Pauvreté et mines artisanales au Mali : le combat désespéré des femmes pour survivre
Un drame survenu à Kéniéty, dans le cercle de Kéniéba, a coûté la vie à six femmes ensevelies sous un éboulement. Cette tragédie révèle une vérité glaçante : l’extrême pauvreté qui pousse les mères de famille à risquer leur existence chaque jour pour assurer la survie de leur foyer.
Des conditions de travail extrêmes par nécessité
Travailler dans les mines artisanales du Mali n’est pas un choix, mais une question de survie. Ces femmes, souvent privées d’autres options économiques, s’aventurent dans des sites miniers instables, où les risques d’effondrement sont permanents. Dans la région de Kayes, il n’est pas rare de les voir travailler plus de 12 heures par jour sous un soleil écrasant, pour quelques grammes d’or.
Leur exclusion des galeries les plus rentables les force à exploiter des zones abandonnées ou déjà fragilisées, jugées trop dangereuses par les autres orpailleurs.
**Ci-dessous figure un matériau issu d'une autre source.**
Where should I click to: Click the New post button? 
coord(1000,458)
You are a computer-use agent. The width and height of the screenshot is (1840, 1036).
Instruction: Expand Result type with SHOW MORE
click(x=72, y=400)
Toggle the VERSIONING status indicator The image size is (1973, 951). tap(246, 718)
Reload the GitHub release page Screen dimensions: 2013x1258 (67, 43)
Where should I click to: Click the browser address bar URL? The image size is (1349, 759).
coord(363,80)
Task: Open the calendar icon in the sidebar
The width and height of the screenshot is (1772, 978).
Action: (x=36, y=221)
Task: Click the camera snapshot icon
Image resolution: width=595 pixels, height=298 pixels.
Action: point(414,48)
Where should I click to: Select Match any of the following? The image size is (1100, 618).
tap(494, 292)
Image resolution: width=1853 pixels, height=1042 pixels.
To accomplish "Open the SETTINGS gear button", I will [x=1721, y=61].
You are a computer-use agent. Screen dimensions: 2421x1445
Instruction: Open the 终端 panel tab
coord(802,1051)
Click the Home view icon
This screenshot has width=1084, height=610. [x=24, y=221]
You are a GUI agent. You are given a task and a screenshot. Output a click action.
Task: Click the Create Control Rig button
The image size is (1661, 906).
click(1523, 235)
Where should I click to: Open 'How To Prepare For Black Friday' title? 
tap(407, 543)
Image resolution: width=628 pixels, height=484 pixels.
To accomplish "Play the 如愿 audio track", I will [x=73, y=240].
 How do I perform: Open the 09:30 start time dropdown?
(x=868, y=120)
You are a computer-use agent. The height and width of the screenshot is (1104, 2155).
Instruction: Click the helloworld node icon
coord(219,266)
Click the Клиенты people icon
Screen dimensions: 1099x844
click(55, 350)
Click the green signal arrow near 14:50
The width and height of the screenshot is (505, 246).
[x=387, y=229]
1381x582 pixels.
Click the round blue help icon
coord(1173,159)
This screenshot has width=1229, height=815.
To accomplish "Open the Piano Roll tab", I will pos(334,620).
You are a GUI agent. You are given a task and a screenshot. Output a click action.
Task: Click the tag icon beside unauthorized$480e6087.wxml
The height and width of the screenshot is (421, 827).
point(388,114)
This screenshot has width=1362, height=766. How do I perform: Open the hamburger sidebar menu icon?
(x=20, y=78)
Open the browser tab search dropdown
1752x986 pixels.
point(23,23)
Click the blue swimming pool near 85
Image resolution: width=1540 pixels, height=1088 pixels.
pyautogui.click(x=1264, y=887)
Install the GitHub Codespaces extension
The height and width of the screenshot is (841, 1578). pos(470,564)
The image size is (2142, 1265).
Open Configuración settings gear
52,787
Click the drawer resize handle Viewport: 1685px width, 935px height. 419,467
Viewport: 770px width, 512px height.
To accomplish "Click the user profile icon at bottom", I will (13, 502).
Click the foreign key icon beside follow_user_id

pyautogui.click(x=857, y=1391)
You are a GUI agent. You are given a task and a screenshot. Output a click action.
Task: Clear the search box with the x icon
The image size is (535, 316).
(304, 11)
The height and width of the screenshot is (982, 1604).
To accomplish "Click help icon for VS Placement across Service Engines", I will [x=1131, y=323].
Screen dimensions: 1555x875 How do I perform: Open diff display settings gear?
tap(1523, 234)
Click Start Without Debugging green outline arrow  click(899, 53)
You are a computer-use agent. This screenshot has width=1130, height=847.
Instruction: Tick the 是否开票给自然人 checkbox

Ces zones « résiduelles » deviennent des pièges mortels dès que les parois cèdent sous la pression ou l’érosion.
Un cocktail de dangers : santé, exploitation et violences
Les risques ne se limitent pas aux effondrements. Ces femmes manipulent des substances hautement toxiques, comme le mercure, sans aucune protection, s’exposant à des maladies chroniques et irréversibles. Leur précarité les rend également vulnérables aux violences basées sur le genre et à l’exploitation sur les sites miniers.
L’exemple tragique de Kéniéty illustre parfaitement cette réalité. Six femmes, dont deux mariées, ont perdu la vie en grattant les parois d’une ancienne mine chinoise pour récupérer des pépites. Malgré l’intervention rapide des secours locaux, l’ampleur de l’éboulement a rendu toute aide impossible.
Vers une solution durable : sécurisation et alternatives économiques
Pour les habitants de Dialafara, les anciennes mines abandonnées représentent une menace constante. Le départ des sociétés minières sans remblayage adéquat laisse des cratères béants, attirant les populations les plus démunies. La sécurisation des sites et le remblayage systématique sont devenus une priorité pour éviter de nouveaux drames.
Mais au-delà de la sécurisation, c’est l’autonomisation des femmes qui doit être au cœur des solutions. Les autorités maliennes sont appelées à renforcer les programmes sociaux pour les orienter vers des activités génératrices de revenus. Sans une alternative viable à l’orpaillage, la pauvreté continuera de faire des victimes dans les entrailles de la terre malienne.